**Text block**

►

By Mike Stankiewicz
Maryland resident Andy Brodock stood outside the U.S. Capitol in late February and described to reporters how he battled his insurance company in his wife’s dying days to have her cancer treatments covered.
Jennifer Epps-Addison, a California resident and co-executive director of the Center for Popular Democracy, similarly described how she and her husband struggle with their insurer to get the care he needs for his multiple sclerosis.
The stories are all too common – with Americans poor and middle class, urban and rural, black and white – wrestling with an inefficient and wasteful system that makes it difficult, if not impossible – for them to get health care.
That’s why a Medicare-for-All health care system is gaining steam.
U.S. Reps. Pramila Jayapal (D-Wash.) and Debbie Dingell (D-Mich.) introduced the Medicare for All Act of 2019 at the Feb. 27 press conference, surrounded by other lawmakers and activists. The legislation has a record 106 original co-sponsors, and House Speaker Nancy Pelosi has announced support for hearings on the legislation, which would be the first time a single-payer health care system will be taken seriously by House leadership.
In the U.S. Senate, Medicare-for-All legislation is expected to be reintroduced by Sen. Bernie Sanders (I-Vt.), however hearings are not expected as Republicans control the chamber.
“In America, we pay more – much more – for health care than other countries, and we get less – much less,” said Robert Weissman, president of Public Citizen, who spoke at the press conference. “Tens of millions go uncovered, tens of millions more find that their insurance doesn’t cover what they need and our health outcomes are inferior to those other countries. We can do better.”
Jayapal’s Medicare-for-All legislation would cover every American, end co-pays and deductibles, and expand Medicare to cover dental, visual and long-term care.
But the momentum is bringing out powerful industries that profit from the existing system and are peddling falsehoods about Medicare-for-All.

◄

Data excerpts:
►

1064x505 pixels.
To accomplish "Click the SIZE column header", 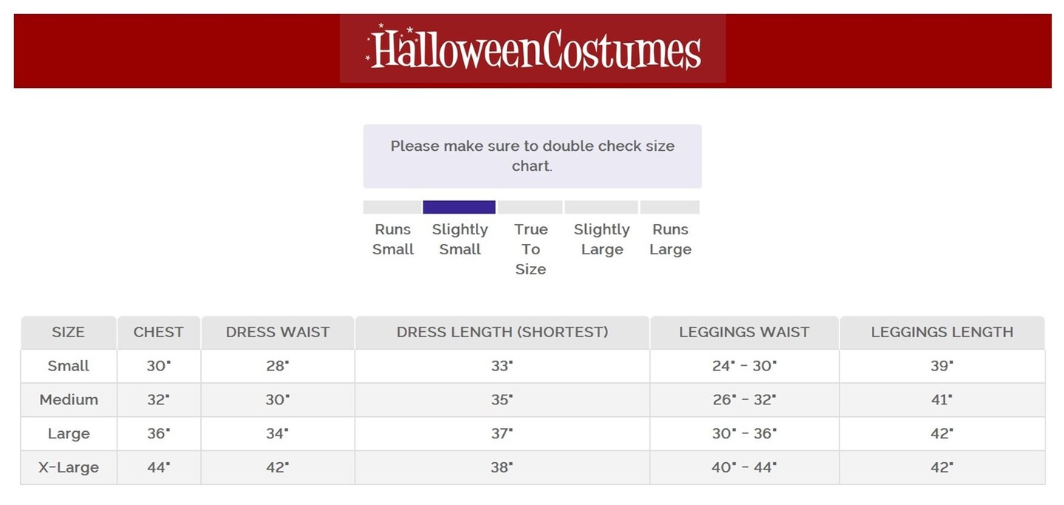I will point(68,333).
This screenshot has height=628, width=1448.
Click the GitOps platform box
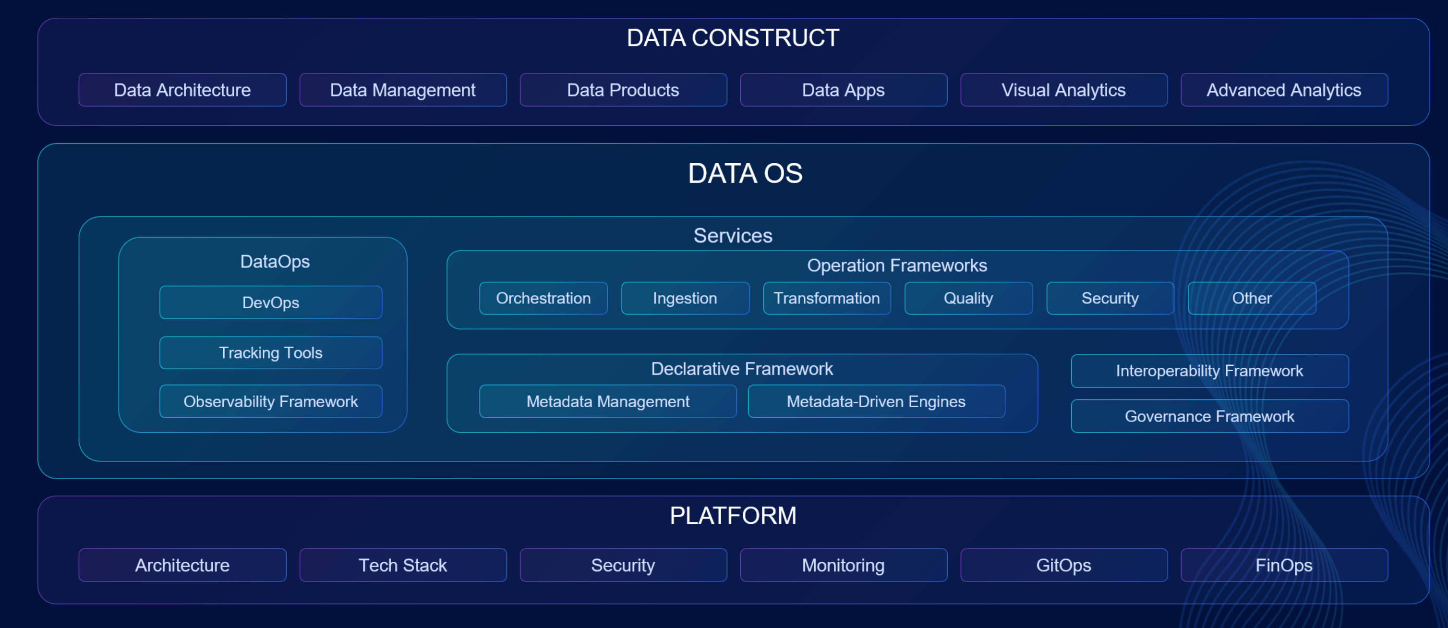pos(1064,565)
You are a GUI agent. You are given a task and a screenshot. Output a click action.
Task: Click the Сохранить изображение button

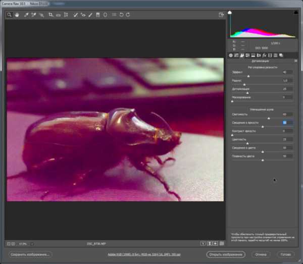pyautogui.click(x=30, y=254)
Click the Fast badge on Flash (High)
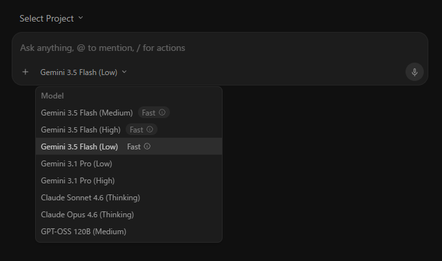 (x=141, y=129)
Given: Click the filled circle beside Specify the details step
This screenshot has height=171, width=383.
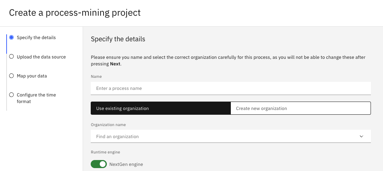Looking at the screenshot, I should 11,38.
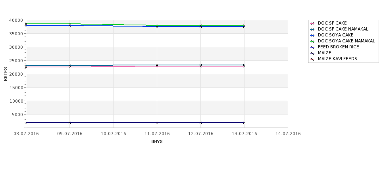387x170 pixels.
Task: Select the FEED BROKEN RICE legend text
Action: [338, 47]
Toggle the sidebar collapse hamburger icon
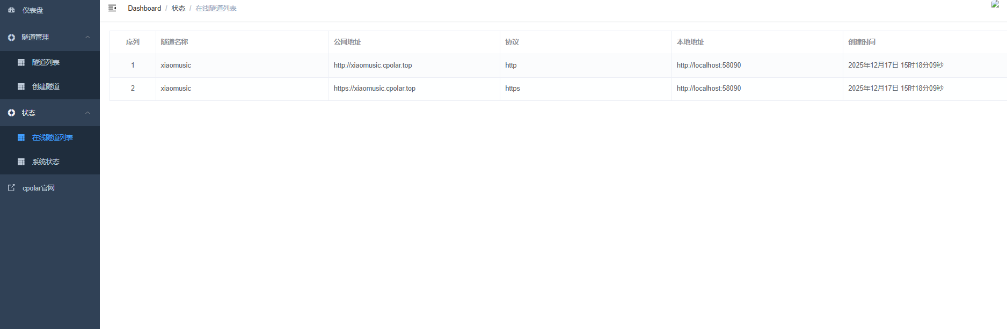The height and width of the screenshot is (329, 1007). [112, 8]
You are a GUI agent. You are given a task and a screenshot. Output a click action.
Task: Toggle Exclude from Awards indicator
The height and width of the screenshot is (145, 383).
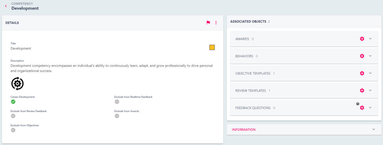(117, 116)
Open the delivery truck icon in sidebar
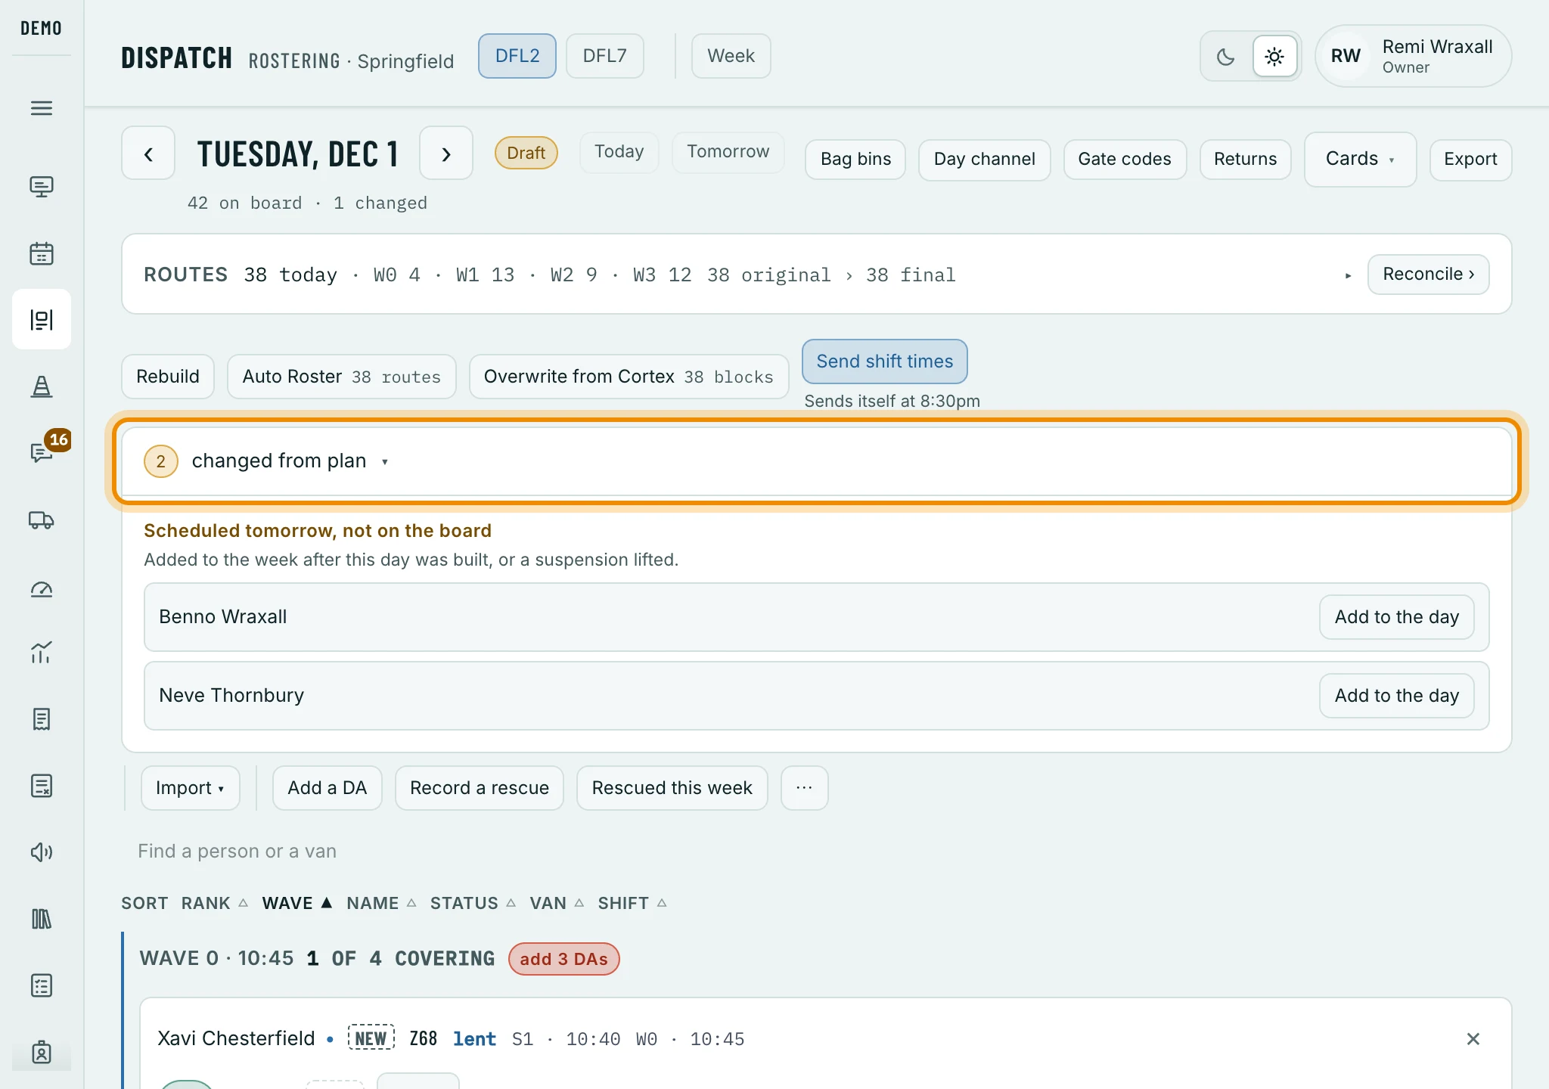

◄

**Questions**
**a.** Answer these questions using the Medicare-for-All article:
(i) How many original co-sponsors does the Medicare for All Act of 2019 have?
(ii) Who is expected to reintroduce Medicare-for-All legislation in the U.S. Senate?
(iii) What illness does Jennifer Epps-Addison's husband have?
**b.** Write the next part of the Medicare-for-All article, picking up after its final sentence.

**Responses in order**
**a.**
(i) 106
(ii) Sen. Bernie Sanders (I-Vt.)
(iii) Multiple sclerosis

**b.**
Public Citizen is beating them to the punch. On Feb. 4, the organization issued a comprehensive look at the research available on Medicare-for-All, that debunked the myths and laid out how such a policy would cut administrative waste, reduce profiteering off health care and lead to additional federal revenue.
The analysis, “The Case for Medicare-for-All,” found that such a health care system not only would reduce overall health care spending compared to employer-based insurance, but also would improve financial stability for struggling rural hospitals and doctors, without increasing patient wait times.
Patients would no longer need to worry about debt-inducing medical bills or loss of coverage.
Researchers at the University of Massachusetts, Amherst and elsewhere have shown that:
- Medicare-for-All would save money by reducing administrative costs by $500 billion per year (U.S. health care spending totals about $3.5 trillion per year) and allowing the government to negotiate for more affordable medicines;
- Medicare-for-All would cost patients less than employer-sponsored insurance and improve access to community-based services, including home health care;
- Under Medicare-for-All, there would not be increased wait times, in part because improved financial incentives for providers would mean better prioritization of care, leading to improved access and a reduction of unnecessary costs.
Industry groups aren’t just on the wrong side of the facts; they also are on the wrong side of public opinion.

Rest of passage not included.